Site Reliability Engineering Flashcards
What is the first principle of DevOps?
Culture: Implemented by SRE through a separate SRE team or sometimes as consultants in development teams. It includes the blameless outlook and Organisational Learning.
What does the blameless outlook mean in DevOps?
It means a postmortem does not single out individuals or teams for bad behavior, avoiding finger-pointing to encourage open communication.
What is Organisational Learning in DevOps?
It means circulating postmortem reports among engineers as an opportunity to improve weaknesses and make the enterprise more resilient.
What is the second principle of DevOps?
Automation: Implemented by SRE through software to eliminate toil, focusing on engineering work. SRE teams spend significant time on engineering (at least 50%).
What is toil in DevOps?
Operations work necessary to run a service that is manual, repetitive, automatable, tactical, and lacks enduring value.
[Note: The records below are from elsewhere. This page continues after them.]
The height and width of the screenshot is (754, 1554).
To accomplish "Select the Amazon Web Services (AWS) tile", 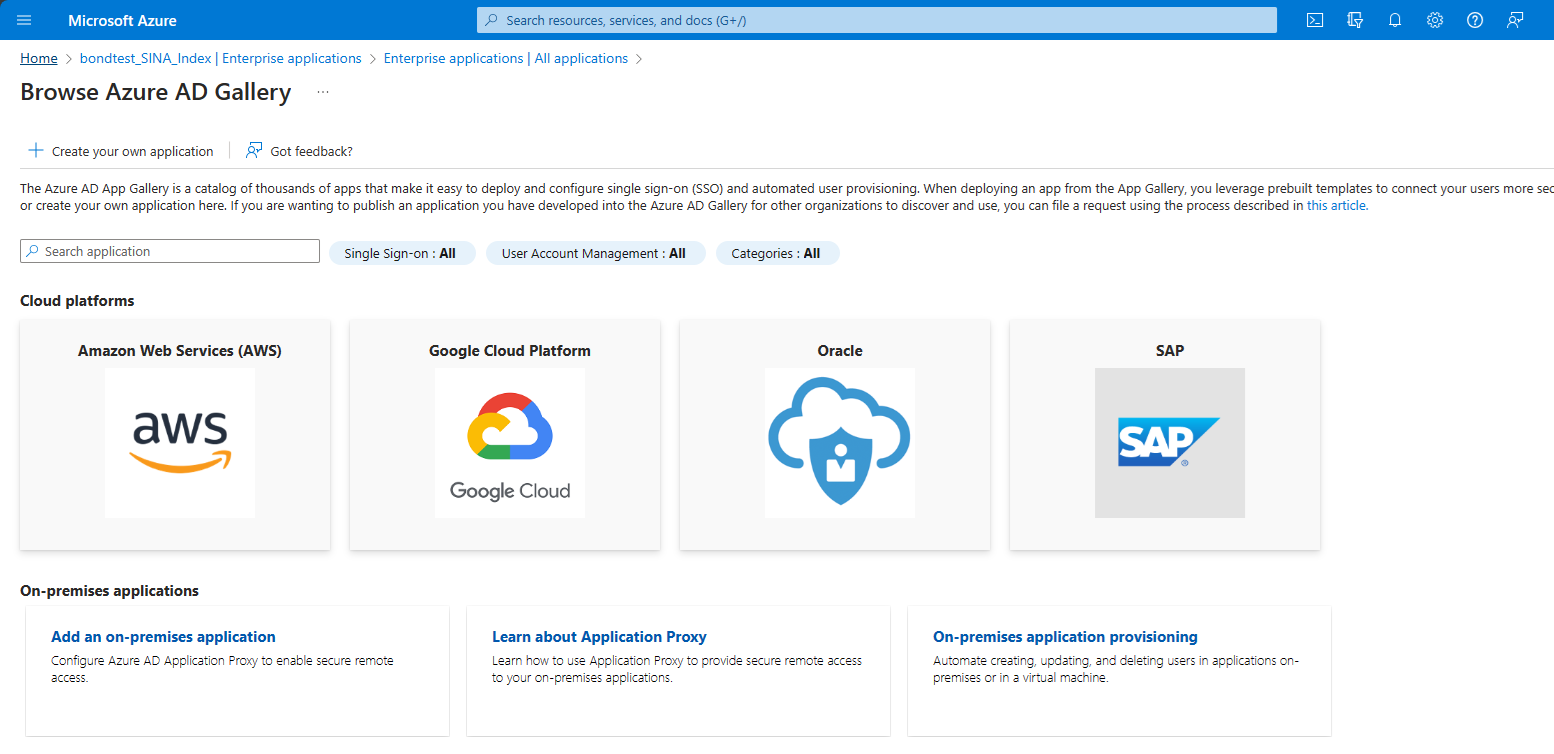I will coord(180,436).
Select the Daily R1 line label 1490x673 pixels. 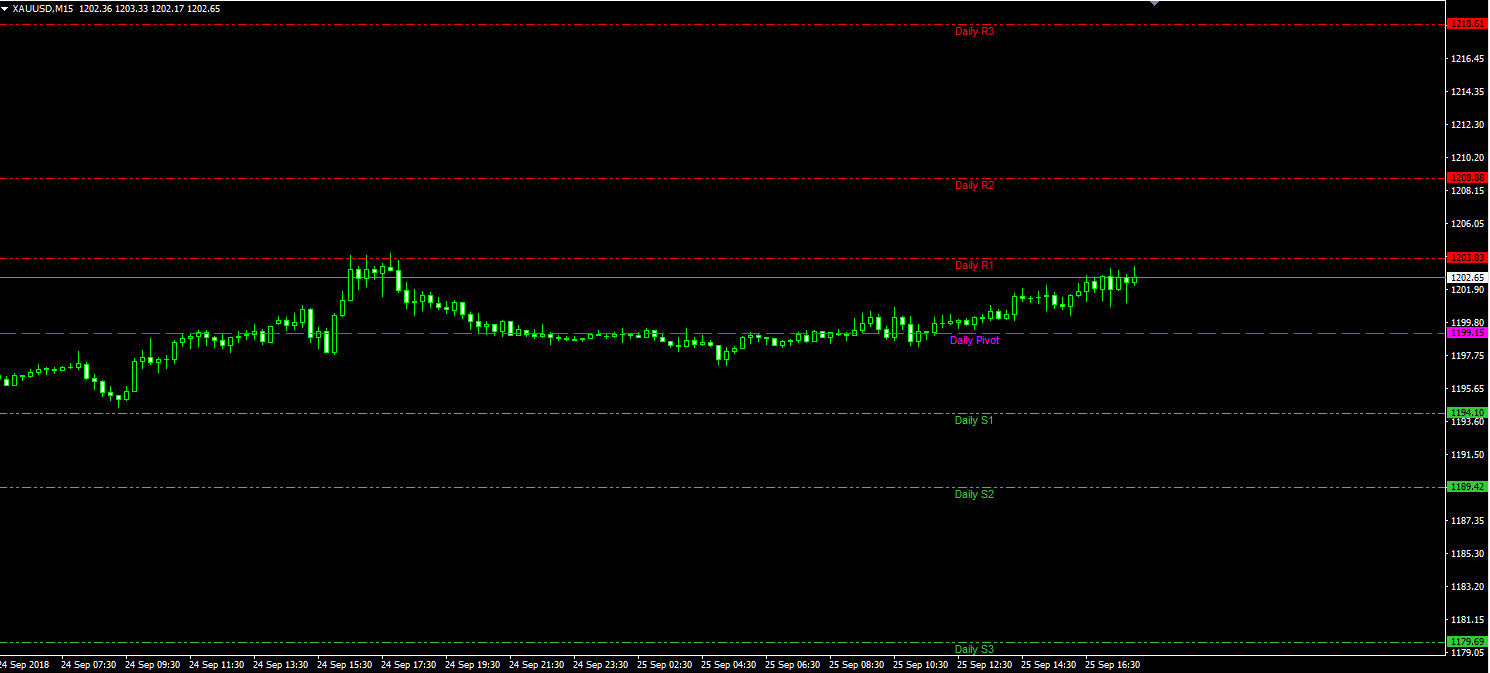[x=974, y=265]
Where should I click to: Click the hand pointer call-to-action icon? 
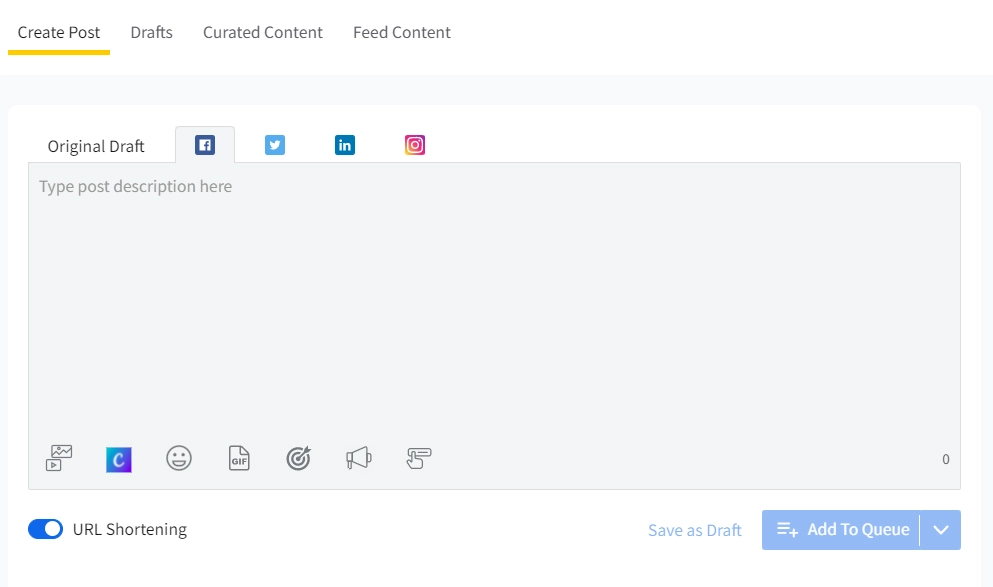coord(419,458)
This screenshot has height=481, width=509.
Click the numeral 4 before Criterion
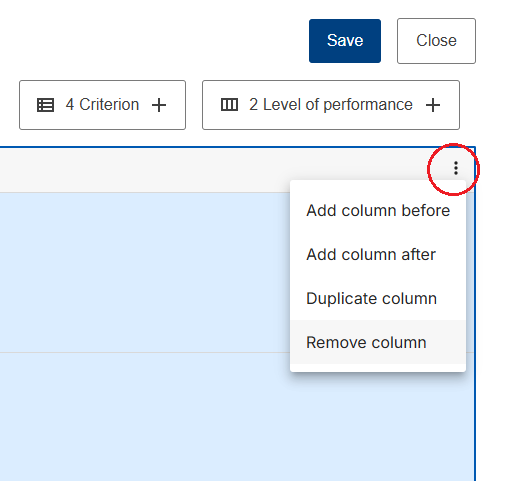pos(69,104)
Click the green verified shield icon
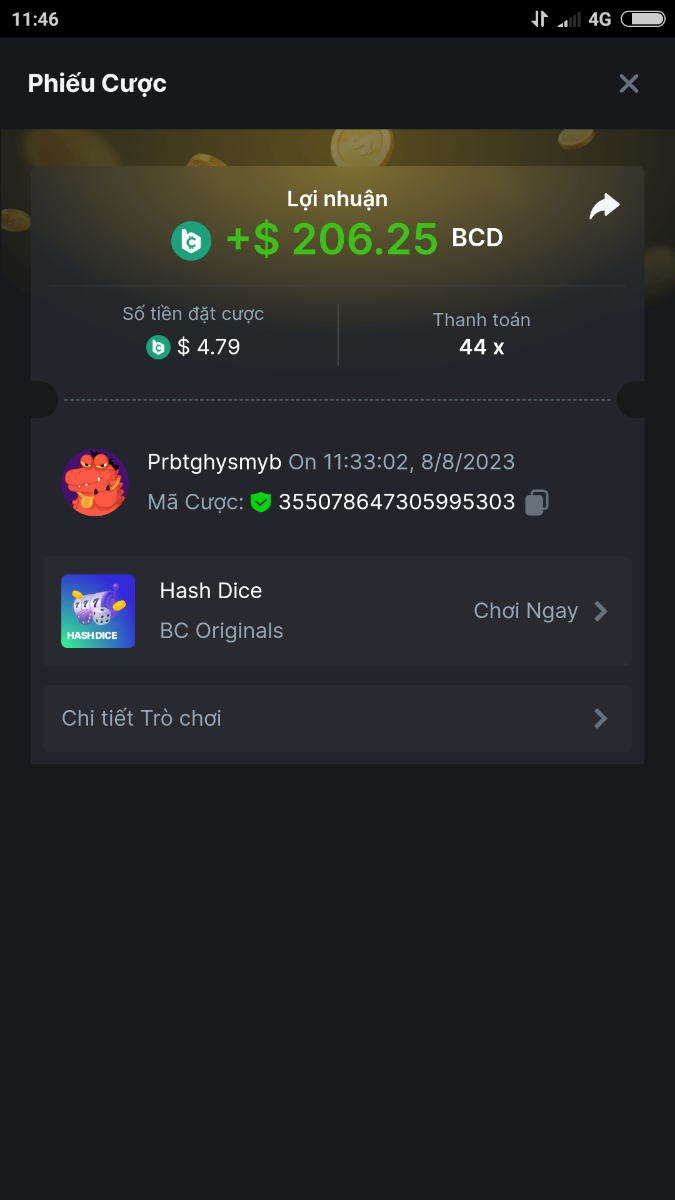Screen dimensions: 675x1200 [261, 502]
What is the ideal number of incidents for an SRE to deal with in a shift?
No more than two incidents per 8-12 hour shift to avoid rushed investigations and paper fatigue.
What is the third principle of DevOps?
Lean: Implemented through a control loop driven by an error budget to limit work in progress and polarising time to separate development and operations tasks.
What is an error budget in DevOps?
It is the difference between observed reliability and agreed reliability, helping to determine when developers can release more features or must hold back.
What is the fourth principle of DevOps?
Measurement: Implemented by selecting key metrics to monitor obsessively, including SLI, SLO, and SLA.
What is a Service Level Indicator (SLI)?
A quantitative measure of some aspect of the level of service provided.
What is a Service Level Objective (SLO)?
A target value or range of values for a Service Level Indicator (SLI).
What is a Service Level Agreement (SLA)?
A contract that sets out the consequences of meeting or missing an SLO.
What is the fifth principle of DevOps?
Sharing: Implemented through the sharing of knowledge, tools, and techniques between development and operations.
What does Sharing Knowledge in DevOps involve?
Development advises operations of upcoming functionality, and operations advises development of performance.
What does Sharing Tools and Techniques in DevOps involve?
Ensuring common ways to manage environments and techniques, allowing anyone to self-service deployments.
What makes a good alert? Why might a Site Reliability Engineer (SRE) care?
A good alert is actionable and is for something that could not be fixed without a human being. If automated remediation is possible at least try that.
An SRE cares because they lose sleep over bad ones.
What is a reliability theatre? Why might a Site Reliability Engineer care?
A traditional Network Operations Centre (NoC) or War Room is seen as a reliability theatre that impresses only the general public.
An SRE cares because it may limit the effectiveness of incident response.
What is a snowflake? Why might a Site Reliability Engineer care?
A production server that is kept running through regular manual configuration tweaks made via the command line.
An SRE cares because they are hard to reproduce and debug.
What are pets cattle and poultry? Why might a Site Reliability Engineer care?
- Pets are virtual (snowflake) servers with names that need individual attention
- Cattle are virtual servers with numbers that need group attention
- Poultry are virtual containers with numbers that need group attention
An SRE cares because of their decreasing administrative cost.
Why is autonomous > automated? Why might a Site Reliability Engineer care?
Because it is less work.
An SRE cares because autonomous systems can take away a world of pain from the on-call rotation.
What advantages are there to embedding a Site Reliability Engineer in a development team?
It builds trust between SRE and development and SRE gets an input into system design from the very beginning.
What is the right number of nines?
The right number of nines is a decision made on the basis of how much downtime the business can tolerate.
Why is it dangerous to improve a system without revising its Service Level Agreement (SLA)?
Because customers will consider the delivered level of reliability to be the agreed level.